Architecture of io-pkt

The io-pkt stack is very similar in architecture to other component subsystems inside of the QNX Neutrino operating system.

At the bottom layer are drivers that provide the mechanism for passing data to, and receiving data from, the hardware. The drivers hook into a multi-threaded layer-2 component (that also provides fast forwarding and bridging capability) that ties them together and provides a unified interface into the layer-3 component, which then handles the individual IP and upper-layer protocol-processing components (TCP and UDP).

In the QNX Neutrino RTOS, a resource manager forms a layer on top of the stack. The resource manager acts as the message-passing intermediary between the stack and user applications. It provides a standardized type of interface involving open(), read(), write(), and ioctl() that uses a message stream to communicate with networking applications. Networking applications written by the user link with the socket library. The socket library converts the message-passing interface exposed by the stack into a standard BSD-style socket layer API, which is the standard for most networking code today.

In addition to the socket-level API, there are also other, programmatic interfaces into the stack that are provided for other protocols—such as Transparent Distributed Processing (TDP, also known as Qnet)— or filtering to occur.

Figure 1. A detailed view of the io-pkt architecture.

At the driver layer, there are interfaces for Ethernet traffic (used by all Ethernet drivers), and an interface into the stack for 802.11 management frames from wireless drivers. The hc variants of the stack also include a separate hardware crypto API that allows the stack to use a crypto offload engine when it's encrypting or decrypting data for secure links. You can load drivers (built as DLLs for dynamic linking and prefixed with devnp-) into the stack using the -d option to io-pkt.

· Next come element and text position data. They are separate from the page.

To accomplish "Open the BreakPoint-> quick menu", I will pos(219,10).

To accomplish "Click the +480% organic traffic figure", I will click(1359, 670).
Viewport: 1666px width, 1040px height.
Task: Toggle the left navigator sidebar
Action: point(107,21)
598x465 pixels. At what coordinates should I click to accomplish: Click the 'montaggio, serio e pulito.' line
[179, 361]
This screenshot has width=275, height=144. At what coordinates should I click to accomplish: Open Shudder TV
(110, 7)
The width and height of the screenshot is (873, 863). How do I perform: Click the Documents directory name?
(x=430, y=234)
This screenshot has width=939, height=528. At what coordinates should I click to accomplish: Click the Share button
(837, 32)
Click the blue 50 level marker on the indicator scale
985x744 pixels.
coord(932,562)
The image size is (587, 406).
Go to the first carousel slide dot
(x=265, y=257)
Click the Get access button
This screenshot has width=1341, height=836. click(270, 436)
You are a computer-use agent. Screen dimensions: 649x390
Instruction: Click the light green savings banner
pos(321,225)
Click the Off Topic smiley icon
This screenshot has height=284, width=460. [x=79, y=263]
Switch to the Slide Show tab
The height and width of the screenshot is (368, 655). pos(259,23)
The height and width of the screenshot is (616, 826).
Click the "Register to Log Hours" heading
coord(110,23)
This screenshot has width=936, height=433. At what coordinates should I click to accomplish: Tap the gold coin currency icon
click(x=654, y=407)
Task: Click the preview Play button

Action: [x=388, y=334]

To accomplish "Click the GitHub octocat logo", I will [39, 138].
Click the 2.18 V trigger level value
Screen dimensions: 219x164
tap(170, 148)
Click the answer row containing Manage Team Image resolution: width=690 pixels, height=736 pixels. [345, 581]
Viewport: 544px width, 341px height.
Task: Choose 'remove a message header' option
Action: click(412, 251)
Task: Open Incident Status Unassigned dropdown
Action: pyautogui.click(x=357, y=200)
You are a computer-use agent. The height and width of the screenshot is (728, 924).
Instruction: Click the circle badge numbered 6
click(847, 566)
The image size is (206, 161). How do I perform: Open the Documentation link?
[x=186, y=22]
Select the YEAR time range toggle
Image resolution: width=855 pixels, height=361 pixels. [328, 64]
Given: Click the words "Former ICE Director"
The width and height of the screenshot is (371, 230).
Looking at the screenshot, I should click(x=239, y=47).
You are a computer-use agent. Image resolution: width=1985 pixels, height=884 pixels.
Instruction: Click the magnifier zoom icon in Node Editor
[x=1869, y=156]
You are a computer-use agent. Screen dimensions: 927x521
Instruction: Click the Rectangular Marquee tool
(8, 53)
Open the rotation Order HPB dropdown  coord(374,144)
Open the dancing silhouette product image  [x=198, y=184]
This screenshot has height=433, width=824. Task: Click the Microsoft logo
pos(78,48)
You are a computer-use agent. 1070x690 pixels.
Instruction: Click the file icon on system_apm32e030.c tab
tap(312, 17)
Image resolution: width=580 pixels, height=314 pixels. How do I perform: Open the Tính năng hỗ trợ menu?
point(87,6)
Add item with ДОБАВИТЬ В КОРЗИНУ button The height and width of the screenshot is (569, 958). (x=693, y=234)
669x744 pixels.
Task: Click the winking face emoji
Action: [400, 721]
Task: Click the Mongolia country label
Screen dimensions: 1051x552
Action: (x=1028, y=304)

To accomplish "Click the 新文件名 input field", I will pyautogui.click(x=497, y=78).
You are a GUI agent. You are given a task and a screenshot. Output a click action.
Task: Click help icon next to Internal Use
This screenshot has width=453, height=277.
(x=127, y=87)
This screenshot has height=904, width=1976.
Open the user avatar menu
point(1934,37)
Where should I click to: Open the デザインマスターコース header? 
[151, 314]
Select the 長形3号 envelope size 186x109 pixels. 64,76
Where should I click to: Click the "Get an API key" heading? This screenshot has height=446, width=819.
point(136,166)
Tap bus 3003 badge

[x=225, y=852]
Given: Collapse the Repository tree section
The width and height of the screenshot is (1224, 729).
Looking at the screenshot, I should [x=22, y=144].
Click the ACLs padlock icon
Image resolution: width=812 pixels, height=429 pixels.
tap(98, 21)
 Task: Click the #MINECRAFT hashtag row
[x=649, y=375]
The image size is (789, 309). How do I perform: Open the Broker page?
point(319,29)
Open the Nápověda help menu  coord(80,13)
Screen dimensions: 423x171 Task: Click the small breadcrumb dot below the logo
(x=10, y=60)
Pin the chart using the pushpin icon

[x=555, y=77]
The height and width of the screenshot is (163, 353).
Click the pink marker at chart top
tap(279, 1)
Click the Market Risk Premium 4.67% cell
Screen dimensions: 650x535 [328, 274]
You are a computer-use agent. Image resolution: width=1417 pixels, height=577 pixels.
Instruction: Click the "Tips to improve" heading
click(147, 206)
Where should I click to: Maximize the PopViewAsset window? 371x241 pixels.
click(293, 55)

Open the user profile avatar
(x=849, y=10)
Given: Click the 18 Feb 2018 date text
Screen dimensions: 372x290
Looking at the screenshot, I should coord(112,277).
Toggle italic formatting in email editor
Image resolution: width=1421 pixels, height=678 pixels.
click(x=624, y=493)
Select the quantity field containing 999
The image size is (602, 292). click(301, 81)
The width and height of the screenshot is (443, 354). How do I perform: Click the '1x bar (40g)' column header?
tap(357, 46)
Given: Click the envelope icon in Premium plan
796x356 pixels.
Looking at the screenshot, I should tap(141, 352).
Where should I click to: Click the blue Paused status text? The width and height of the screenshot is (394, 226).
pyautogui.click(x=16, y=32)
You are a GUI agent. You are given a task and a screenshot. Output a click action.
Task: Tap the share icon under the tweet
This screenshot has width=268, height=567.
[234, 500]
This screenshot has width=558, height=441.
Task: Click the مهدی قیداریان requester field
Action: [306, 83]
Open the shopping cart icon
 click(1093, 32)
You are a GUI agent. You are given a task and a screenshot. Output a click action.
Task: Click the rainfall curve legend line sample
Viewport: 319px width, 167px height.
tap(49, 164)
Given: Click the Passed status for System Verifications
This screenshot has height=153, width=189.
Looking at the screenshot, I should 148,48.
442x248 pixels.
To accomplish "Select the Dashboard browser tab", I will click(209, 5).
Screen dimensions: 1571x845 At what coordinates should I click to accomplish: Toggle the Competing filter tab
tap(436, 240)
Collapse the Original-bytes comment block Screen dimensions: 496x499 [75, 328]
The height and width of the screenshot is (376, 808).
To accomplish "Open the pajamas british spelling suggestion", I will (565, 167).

APIs providing connection into the data flow at either the Ethernet or IP layer allow protocols to coexist within the stack process. Protocols (such as Qnet) are also built as DLLs. A protocol links directly into either the IP or Ethernet layer and runs within the stack context. They're prefixed with lsm (loadable shared module) and you load them into the stack using the -p option. The tcpip protocol (-ptcpip) is a special option that the stack recognizes, but doesn't link a protocol module for (since the IP stack is already present). You still use the -ptcpip option to pass additional parameters to the stack that apply to the IP protocol layer (e.g., -ptcpip prefix=/alt to get the IP stack to register /alt/dev/socket as the name of its resource manager).

A protocol requiring interaction from an application sitting outside of the stack process may include its own resource manager infrastructure (this is what Qnet does) to allow communication and configuration to occur.

In addition to drivers and protocols, the stack also includes hooks for packet filtering. The main interfaces supported for filtering are:

Berkeley Packet Filter (BPF) interface
A socket-level interface that lets you read and write, but not modify or block, packets, and that you access by using a socket interface at the application layer (see http://en.wikipedia.org/wiki/Berkeley_Packet_Filter). This is the interface of choice for basic, raw packet interception and transmission and gives applications outside of the stack process domain access to raw data streams.
Packet Filter (PF) interface
A read/write/modify/block interface that gives complete control over which packets are received by or transmitted from the upper layers.